▶ Task to complete
The records are given next. Repeat each one exactly.

▶ Data for this task
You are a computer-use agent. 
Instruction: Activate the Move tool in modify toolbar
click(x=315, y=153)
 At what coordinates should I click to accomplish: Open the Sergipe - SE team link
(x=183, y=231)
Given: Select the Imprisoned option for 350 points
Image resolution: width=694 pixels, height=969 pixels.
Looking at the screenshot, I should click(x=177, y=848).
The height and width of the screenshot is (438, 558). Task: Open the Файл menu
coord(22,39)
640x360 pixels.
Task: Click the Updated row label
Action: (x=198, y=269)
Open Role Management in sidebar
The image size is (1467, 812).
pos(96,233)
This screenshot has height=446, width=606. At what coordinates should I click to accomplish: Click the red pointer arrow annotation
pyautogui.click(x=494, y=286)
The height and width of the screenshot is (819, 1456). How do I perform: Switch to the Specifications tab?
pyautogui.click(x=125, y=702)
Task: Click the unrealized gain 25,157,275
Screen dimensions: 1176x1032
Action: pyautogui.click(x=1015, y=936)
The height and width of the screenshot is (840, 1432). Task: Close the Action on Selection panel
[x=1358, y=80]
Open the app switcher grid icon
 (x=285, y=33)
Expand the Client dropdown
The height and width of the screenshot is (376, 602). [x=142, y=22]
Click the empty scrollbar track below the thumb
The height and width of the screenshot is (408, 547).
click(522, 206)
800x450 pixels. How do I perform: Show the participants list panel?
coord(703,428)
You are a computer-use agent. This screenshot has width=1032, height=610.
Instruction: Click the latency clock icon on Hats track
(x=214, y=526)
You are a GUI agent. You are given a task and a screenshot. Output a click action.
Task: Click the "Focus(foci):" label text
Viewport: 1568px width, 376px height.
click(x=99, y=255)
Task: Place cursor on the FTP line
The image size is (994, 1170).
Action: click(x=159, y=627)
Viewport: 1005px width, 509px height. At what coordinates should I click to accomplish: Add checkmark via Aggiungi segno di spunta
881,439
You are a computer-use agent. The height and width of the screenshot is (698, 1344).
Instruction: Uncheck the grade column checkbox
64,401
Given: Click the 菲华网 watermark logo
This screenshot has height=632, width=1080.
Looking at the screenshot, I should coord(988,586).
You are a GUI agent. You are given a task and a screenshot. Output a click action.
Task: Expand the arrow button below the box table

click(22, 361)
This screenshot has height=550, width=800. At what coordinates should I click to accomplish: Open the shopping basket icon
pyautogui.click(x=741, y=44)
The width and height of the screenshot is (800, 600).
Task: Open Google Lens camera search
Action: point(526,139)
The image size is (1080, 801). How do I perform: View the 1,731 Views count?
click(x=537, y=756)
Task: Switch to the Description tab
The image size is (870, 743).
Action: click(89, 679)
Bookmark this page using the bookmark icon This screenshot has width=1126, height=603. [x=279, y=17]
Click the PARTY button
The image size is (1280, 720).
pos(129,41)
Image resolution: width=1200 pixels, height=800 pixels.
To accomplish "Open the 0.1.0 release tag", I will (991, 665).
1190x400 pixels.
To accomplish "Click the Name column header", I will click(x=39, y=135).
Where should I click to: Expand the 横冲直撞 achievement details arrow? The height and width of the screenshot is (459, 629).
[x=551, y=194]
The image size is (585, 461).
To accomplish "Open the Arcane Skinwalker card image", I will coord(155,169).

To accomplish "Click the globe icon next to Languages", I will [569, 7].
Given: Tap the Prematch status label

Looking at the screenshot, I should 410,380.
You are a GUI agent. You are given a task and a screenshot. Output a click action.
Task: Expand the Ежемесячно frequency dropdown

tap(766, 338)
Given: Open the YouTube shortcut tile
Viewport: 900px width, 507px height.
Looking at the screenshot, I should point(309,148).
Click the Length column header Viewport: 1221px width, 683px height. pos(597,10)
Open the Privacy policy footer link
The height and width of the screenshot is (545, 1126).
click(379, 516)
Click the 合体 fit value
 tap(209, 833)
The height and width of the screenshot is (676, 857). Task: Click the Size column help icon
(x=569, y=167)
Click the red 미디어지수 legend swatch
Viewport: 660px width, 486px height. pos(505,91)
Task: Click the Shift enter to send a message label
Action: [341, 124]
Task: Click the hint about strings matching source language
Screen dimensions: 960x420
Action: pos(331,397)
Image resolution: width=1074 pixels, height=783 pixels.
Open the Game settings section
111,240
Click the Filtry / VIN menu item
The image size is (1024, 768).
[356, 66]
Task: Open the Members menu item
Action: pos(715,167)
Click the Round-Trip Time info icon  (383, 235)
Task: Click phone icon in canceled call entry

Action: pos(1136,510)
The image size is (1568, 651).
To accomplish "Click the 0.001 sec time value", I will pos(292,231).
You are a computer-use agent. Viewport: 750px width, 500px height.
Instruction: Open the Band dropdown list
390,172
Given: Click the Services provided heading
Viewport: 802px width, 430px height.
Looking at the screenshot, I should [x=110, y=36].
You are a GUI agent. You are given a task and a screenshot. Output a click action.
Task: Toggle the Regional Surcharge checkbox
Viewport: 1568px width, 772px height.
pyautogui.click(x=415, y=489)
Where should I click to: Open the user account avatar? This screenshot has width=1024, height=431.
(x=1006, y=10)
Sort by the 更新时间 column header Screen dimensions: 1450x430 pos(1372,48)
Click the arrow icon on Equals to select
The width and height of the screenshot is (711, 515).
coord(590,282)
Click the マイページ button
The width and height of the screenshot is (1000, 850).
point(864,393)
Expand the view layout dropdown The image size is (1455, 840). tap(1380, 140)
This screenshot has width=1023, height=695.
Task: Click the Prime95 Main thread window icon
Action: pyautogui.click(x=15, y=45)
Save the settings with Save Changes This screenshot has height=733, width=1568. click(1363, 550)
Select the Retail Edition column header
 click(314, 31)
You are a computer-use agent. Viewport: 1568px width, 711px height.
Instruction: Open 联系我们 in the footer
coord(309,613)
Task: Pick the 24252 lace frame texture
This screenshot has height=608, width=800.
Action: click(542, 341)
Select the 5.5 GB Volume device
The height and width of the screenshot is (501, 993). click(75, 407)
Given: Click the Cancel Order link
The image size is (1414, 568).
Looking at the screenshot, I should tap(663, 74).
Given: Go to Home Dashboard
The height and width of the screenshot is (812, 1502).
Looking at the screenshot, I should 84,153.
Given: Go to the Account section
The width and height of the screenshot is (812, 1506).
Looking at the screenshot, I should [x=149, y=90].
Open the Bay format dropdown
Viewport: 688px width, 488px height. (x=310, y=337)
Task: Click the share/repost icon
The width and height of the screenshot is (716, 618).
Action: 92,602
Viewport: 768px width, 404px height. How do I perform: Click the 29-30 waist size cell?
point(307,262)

▶ Task output
You are a computer-use agent. 
Instruction: Activate the Move tool in modify toolbar
click(x=315, y=153)
 At what coordinates should I click to accomplish: Open the Sergipe - SE team link
(x=183, y=231)
Given: Select the Imprisoned option for 350 points
Image resolution: width=694 pixels, height=969 pixels.
Looking at the screenshot, I should click(x=177, y=848).
The height and width of the screenshot is (438, 558). Task: Open the Файл menu
coord(22,39)
640x360 pixels.
Task: Click the Updated row label
Action: (x=198, y=269)
Open Role Management in sidebar
The image size is (1467, 812).
pos(96,233)
This screenshot has height=446, width=606. At what coordinates should I click to accomplish: Click the red pointer arrow annotation
pyautogui.click(x=494, y=286)
The height and width of the screenshot is (819, 1456). How do I perform: Switch to the Specifications tab?
pyautogui.click(x=125, y=702)
Task: Click the unrealized gain 25,157,275
Screen dimensions: 1176x1032
Action: pyautogui.click(x=1015, y=936)
The height and width of the screenshot is (840, 1432). Task: Close the Action on Selection panel
[x=1358, y=80]
Open the app switcher grid icon
 (x=285, y=33)
Expand the Client dropdown
The height and width of the screenshot is (376, 602). [x=142, y=22]
Click the empty scrollbar track below the thumb
The height and width of the screenshot is (408, 547).
click(522, 206)
800x450 pixels. How do I perform: Show the participants list panel?
coord(703,428)
You are a computer-use agent. This screenshot has width=1032, height=610.
Instruction: Click the latency clock icon on Hats track
(x=214, y=526)
You are a GUI agent. You are given a task and a screenshot. Output a click action.
Task: Click the "Focus(foci):" label text
Viewport: 1568px width, 376px height.
click(x=99, y=255)
Task: Place cursor on the FTP line
The image size is (994, 1170).
Action: click(x=159, y=627)
Viewport: 1005px width, 509px height. At what coordinates should I click to accomplish: Add checkmark via Aggiungi segno di spunta
881,439
You are a computer-use agent. The height and width of the screenshot is (698, 1344).
Instruction: Uncheck the grade column checkbox
64,401
Given: Click the 菲华网 watermark logo
This screenshot has height=632, width=1080.
Looking at the screenshot, I should coord(988,586).
You are a GUI agent. You are given a task and a screenshot. Output a click action.
Task: Expand the arrow button below the box table

click(22, 361)
This screenshot has height=550, width=800. At what coordinates should I click to accomplish: Open the shopping basket icon
pyautogui.click(x=741, y=44)
The width and height of the screenshot is (800, 600).
Task: Open Google Lens camera search
Action: point(526,139)
The image size is (1080, 801). How do I perform: View the 1,731 Views count?
click(x=537, y=756)
Task: Switch to the Description tab
The image size is (870, 743).
Action: click(89, 679)
Bookmark this page using the bookmark icon This screenshot has width=1126, height=603. [x=279, y=17]
Click the PARTY button
The image size is (1280, 720).
pos(129,41)
Image resolution: width=1200 pixels, height=800 pixels.
To accomplish "Open the 0.1.0 release tag", I will (991, 665).
1190x400 pixels.
To accomplish "Click the Name column header", I will click(x=39, y=135).
Where should I click to: Expand the 横冲直撞 achievement details arrow? The height and width of the screenshot is (459, 629).
[x=551, y=194]
The image size is (585, 461).
To accomplish "Open the Arcane Skinwalker card image", I will coord(155,169).

To accomplish "Click the globe icon next to Languages", I will [569, 7].
Given: Tap the Prematch status label

Looking at the screenshot, I should 410,380.
You are a GUI agent. You are given a task and a screenshot. Output a click action.
Task: Expand the Ежемесячно frequency dropdown

tap(766, 338)
Given: Open the YouTube shortcut tile
Viewport: 900px width, 507px height.
Looking at the screenshot, I should point(309,148).
Click the Length column header Viewport: 1221px width, 683px height. pos(597,10)
Open the Privacy policy footer link
The height and width of the screenshot is (545, 1126).
click(379, 516)
Click the 合体 fit value
 tap(209, 833)
The height and width of the screenshot is (676, 857). Task: Click the Size column help icon
(x=569, y=167)
Click the red 미디어지수 legend swatch
Viewport: 660px width, 486px height. pos(505,91)
Task: Click the Shift enter to send a message label
Action: [341, 124]
Task: Click the hint about strings matching source language
Screen dimensions: 960x420
Action: pos(331,397)
Image resolution: width=1074 pixels, height=783 pixels.
Open the Game settings section
111,240
Click the Filtry / VIN menu item
The image size is (1024, 768).
[356, 66]
Task: Open the Members menu item
Action: pos(715,167)
Click the Round-Trip Time info icon  (383, 235)
Task: Click phone icon in canceled call entry

Action: pos(1136,510)
The image size is (1568, 651).
To accomplish "Click the 0.001 sec time value", I will pos(292,231).
You are a computer-use agent. Viewport: 750px width, 500px height.
Instruction: Open the Band dropdown list
390,172
Given: Click the Services provided heading
Viewport: 802px width, 430px height.
Looking at the screenshot, I should [x=110, y=36].
You are a GUI agent. You are given a task and a screenshot. Output a click action.
Task: Toggle the Regional Surcharge checkbox
Viewport: 1568px width, 772px height.
pyautogui.click(x=415, y=489)
Where should I click to: Open the user account avatar? This screenshot has width=1024, height=431.
(x=1006, y=10)
Sort by the 更新时间 column header Screen dimensions: 1450x430 pos(1372,48)
Click the arrow icon on Equals to select
The width and height of the screenshot is (711, 515).
coord(590,282)
Click the マイページ button
The width and height of the screenshot is (1000, 850).
point(864,393)
Expand the view layout dropdown The image size is (1455, 840). tap(1380, 140)
This screenshot has width=1023, height=695.
Task: Click the Prime95 Main thread window icon
Action: pyautogui.click(x=15, y=45)
Save the settings with Save Changes This screenshot has height=733, width=1568. click(1363, 550)
Select the Retail Edition column header
 click(314, 31)
You are a computer-use agent. Viewport: 1568px width, 711px height.
Instruction: Open 联系我们 in the footer
coord(309,613)
Task: Pick the 24252 lace frame texture
This screenshot has height=608, width=800.
Action: click(542, 341)
Select the 5.5 GB Volume device
The height and width of the screenshot is (501, 993). click(75, 407)
Given: Click the Cancel Order link
The image size is (1414, 568).
Looking at the screenshot, I should tap(663, 74).
Given: Go to Home Dashboard
The height and width of the screenshot is (812, 1502).
Looking at the screenshot, I should 84,153.
Given: Go to the Account section
The width and height of the screenshot is (812, 1506).
Looking at the screenshot, I should [x=149, y=90].
Open the Bay format dropdown
Viewport: 688px width, 488px height. (x=310, y=337)
Task: Click the share/repost icon
The width and height of the screenshot is (716, 618).
Action: 92,602
Viewport: 768px width, 404px height. How do I perform: Click the 29-30 waist size cell?
point(307,262)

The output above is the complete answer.